We carry that weight with us into the operating theatre.
We position the patient carefully, so they remain comfortable for what might be a long time. Sometimes additional examinations are performed once we are already there. And if there is even the slightest concern, the smallest wątpliwość, that Polish word I reach for when "doubt" doesn't feel heavy enough, we pause. We think. If needed, we postpone. We need to be one hundred percent certain that this surgery will bring benefit. Not probable benefit. Not likely benefit. Certain.
Parents often ask me: how long will it take?
It is a harder question than it sounds. We know our statistics, our estimated times. But surgery is not a schedule. If we encounter something unexpected, we do not stop until we are finished. So the most honest answer I can give is: as long as needed, and as short as possible.

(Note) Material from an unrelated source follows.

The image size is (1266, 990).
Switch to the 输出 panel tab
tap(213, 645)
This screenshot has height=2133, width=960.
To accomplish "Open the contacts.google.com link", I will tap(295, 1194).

I know, while we work, that families are waiting somewhere nearby. Frozen. Holding their breath. I have seen so many faces in my memory, the particular stillness that comes over a parent the moment they see me walking toward them, trying to read my expression before I have even opened my mouth.
I always smile first. My first words are always: we finished, they are alright.
The relief that moves through a person when they hear those words: the exhale, the shoulders dropping, sometimes tears, I never take that moment for granted. There are times, of course, when the news is more complicated. When the surgery was not a failure, but not a complete success either - just one step on a longer road, with hopes still ahead. Those conversations are different, and they require their own kind of care.
Thankfully, in my career so far, I have not had to deliver the worst news. I hope it stays that way.
But I do not forget that the possibility lives with us in that room. It is part of what makes every preparation matter. It is part of the weight.